Start of Records shown

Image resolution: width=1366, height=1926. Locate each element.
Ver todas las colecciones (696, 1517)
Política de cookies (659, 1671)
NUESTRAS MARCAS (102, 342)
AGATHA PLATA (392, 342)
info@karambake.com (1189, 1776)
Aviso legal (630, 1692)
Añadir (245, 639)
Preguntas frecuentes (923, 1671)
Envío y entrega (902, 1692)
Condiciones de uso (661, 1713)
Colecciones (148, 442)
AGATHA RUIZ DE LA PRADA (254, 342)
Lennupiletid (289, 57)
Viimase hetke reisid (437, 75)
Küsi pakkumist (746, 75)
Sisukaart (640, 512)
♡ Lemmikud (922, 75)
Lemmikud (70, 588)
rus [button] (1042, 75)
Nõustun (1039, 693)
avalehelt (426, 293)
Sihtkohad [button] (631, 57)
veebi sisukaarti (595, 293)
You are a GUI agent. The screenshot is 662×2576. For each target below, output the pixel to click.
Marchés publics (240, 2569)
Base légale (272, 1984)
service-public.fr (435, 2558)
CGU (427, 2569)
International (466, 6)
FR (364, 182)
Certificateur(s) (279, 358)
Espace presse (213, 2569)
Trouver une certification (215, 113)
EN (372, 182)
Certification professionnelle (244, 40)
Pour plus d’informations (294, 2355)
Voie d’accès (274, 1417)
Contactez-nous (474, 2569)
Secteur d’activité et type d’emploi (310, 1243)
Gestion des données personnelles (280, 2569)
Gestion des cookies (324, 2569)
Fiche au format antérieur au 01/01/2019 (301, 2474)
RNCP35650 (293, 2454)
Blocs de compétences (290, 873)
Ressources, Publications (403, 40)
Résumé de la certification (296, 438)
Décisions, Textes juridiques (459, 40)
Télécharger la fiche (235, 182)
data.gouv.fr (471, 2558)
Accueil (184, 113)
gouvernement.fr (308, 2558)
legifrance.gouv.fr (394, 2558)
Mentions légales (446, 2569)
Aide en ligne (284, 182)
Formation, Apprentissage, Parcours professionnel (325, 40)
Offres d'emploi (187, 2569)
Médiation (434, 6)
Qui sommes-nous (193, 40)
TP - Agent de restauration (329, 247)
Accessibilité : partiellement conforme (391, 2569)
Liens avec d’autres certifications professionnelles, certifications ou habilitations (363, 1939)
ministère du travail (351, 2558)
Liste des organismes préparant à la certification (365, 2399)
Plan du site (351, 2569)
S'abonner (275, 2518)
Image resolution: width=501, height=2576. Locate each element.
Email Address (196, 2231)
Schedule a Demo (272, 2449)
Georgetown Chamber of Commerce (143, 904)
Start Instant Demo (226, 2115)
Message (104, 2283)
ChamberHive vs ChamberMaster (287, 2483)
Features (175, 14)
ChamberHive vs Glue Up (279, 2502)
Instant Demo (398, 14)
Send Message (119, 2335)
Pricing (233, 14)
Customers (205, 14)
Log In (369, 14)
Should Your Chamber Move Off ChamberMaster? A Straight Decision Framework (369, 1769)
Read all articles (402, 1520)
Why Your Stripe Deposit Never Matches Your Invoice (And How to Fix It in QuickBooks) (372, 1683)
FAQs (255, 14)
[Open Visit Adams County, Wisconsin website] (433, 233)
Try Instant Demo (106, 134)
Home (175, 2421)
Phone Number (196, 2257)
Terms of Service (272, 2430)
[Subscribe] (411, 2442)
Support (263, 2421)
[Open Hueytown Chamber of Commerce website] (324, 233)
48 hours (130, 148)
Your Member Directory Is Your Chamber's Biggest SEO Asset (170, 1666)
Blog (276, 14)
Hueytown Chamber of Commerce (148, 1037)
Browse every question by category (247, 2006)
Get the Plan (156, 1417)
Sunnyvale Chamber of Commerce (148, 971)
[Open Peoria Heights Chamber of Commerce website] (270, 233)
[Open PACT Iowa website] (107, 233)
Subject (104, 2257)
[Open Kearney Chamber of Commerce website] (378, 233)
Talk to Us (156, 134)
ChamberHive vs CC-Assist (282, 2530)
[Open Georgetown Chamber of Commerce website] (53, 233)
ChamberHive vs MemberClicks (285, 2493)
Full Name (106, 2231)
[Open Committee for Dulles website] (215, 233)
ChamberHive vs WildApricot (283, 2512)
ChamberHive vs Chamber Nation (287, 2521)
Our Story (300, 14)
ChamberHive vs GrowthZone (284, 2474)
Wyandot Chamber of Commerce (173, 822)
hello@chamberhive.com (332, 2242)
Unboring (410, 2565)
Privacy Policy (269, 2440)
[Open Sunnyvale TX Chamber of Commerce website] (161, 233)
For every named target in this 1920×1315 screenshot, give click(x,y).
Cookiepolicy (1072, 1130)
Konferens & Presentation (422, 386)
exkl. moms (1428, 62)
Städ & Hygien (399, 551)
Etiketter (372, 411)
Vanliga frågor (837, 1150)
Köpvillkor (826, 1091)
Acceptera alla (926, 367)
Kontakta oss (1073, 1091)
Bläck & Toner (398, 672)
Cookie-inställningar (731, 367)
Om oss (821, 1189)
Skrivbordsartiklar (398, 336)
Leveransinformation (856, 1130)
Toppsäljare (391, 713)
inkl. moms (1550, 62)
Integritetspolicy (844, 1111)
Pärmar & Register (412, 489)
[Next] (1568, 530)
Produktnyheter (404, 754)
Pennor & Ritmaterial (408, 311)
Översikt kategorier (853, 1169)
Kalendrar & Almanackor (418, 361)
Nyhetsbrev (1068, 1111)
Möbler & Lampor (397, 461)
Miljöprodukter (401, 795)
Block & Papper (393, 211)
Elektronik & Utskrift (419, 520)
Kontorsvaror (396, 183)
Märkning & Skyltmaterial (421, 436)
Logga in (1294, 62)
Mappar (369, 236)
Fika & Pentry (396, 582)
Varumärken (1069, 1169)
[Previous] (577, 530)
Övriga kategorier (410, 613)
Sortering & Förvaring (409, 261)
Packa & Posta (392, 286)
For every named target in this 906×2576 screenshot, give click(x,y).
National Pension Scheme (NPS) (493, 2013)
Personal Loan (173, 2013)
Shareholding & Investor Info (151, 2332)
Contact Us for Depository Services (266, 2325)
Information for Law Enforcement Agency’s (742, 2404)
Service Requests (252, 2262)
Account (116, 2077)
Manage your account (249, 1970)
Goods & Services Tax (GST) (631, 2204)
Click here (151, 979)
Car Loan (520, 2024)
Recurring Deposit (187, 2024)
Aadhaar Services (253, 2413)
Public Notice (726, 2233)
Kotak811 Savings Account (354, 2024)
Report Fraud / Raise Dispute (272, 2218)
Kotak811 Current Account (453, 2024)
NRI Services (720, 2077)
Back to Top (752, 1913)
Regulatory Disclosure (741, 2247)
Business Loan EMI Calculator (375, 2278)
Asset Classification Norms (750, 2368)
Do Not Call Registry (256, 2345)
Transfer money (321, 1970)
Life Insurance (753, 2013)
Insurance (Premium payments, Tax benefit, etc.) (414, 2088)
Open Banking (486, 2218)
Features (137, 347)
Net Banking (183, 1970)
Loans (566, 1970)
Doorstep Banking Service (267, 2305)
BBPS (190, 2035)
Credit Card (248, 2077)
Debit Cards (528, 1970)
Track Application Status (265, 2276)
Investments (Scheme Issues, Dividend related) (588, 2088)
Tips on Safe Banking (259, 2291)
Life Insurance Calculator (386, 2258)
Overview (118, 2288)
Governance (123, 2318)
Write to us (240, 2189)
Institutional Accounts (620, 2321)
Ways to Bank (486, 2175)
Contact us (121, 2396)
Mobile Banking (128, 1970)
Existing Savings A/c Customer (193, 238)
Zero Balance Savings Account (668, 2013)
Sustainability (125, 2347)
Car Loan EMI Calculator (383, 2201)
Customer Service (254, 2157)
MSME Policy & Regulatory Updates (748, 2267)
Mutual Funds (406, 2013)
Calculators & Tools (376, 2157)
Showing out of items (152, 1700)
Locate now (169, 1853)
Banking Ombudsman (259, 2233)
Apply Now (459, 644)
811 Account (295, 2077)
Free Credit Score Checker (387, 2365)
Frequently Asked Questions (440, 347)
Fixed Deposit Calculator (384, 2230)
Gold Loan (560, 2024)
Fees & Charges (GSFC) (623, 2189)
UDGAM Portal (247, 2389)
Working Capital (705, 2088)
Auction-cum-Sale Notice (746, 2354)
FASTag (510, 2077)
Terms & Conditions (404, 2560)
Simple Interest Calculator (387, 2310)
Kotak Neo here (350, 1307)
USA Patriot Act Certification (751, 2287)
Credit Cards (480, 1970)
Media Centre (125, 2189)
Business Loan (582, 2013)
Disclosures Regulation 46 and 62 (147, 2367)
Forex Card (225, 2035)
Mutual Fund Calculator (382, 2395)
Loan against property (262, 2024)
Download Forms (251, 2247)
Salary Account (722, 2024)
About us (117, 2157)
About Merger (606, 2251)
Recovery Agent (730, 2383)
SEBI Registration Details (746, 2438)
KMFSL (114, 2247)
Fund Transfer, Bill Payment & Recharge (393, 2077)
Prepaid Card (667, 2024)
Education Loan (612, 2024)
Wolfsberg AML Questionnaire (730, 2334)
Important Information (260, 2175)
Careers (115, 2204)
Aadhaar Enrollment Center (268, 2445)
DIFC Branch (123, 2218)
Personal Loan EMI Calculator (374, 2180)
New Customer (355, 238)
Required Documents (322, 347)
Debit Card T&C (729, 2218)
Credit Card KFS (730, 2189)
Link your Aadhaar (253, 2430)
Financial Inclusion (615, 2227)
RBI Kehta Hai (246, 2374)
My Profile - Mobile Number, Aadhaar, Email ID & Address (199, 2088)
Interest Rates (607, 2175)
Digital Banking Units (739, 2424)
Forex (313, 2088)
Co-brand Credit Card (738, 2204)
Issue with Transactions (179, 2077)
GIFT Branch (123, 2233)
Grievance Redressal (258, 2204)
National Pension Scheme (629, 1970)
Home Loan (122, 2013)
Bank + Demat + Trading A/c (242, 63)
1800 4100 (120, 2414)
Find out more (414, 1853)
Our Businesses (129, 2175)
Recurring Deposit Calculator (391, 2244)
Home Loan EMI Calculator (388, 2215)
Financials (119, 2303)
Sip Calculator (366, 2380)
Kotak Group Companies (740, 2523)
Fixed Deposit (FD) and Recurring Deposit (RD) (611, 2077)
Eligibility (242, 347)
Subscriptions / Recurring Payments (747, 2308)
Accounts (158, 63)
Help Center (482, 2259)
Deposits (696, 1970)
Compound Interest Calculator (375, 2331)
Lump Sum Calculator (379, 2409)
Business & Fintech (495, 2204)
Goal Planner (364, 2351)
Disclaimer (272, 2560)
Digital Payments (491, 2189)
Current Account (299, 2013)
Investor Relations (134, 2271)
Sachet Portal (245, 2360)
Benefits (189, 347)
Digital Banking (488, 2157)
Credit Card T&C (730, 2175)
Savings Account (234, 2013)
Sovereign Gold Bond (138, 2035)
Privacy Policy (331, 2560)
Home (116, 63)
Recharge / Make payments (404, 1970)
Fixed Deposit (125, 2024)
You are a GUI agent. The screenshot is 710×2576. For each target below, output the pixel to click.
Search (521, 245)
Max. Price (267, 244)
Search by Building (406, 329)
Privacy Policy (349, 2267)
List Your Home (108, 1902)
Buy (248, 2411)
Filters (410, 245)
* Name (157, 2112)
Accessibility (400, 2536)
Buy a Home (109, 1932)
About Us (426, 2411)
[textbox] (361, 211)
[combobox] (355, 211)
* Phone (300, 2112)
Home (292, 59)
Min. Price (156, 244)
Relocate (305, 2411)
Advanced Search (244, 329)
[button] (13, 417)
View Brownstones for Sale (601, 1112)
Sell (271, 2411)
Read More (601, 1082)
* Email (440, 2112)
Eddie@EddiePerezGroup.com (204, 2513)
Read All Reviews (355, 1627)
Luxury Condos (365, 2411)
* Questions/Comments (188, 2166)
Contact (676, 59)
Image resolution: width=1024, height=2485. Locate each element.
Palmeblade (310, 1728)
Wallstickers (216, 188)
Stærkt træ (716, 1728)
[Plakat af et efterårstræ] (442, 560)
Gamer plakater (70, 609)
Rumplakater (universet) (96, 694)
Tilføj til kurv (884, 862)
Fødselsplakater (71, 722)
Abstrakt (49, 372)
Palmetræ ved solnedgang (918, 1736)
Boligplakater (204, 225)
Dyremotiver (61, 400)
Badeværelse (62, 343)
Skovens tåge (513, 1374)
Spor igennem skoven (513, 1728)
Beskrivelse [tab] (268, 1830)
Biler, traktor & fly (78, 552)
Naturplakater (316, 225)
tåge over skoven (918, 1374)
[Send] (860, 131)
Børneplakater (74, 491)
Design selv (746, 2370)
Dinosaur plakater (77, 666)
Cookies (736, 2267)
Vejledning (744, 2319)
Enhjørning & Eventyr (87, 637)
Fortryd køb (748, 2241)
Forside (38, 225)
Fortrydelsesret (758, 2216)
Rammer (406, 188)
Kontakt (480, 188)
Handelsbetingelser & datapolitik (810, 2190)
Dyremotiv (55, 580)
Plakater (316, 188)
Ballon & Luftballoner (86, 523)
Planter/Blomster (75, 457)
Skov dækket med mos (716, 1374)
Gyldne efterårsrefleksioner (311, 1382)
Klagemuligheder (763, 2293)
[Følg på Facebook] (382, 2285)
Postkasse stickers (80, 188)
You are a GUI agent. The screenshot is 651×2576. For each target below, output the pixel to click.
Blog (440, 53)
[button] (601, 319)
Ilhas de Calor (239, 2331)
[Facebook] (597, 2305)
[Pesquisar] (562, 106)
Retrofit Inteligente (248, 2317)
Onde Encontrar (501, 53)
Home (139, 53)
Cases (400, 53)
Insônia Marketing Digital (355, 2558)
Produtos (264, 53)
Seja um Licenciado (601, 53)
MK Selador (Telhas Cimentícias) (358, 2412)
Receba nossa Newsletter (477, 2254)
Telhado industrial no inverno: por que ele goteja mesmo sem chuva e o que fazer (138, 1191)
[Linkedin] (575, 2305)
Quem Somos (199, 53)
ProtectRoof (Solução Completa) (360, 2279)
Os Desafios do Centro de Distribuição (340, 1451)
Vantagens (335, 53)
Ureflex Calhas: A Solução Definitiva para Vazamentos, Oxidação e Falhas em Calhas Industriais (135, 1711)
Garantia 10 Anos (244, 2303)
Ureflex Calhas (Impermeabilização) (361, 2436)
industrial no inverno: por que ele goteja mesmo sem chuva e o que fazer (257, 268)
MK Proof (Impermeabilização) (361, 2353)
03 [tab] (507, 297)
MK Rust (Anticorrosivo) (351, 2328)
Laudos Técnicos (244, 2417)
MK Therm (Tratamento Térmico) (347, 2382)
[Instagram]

End of Records shown

Figure out how many lines above hold "every", then give that number alone.

3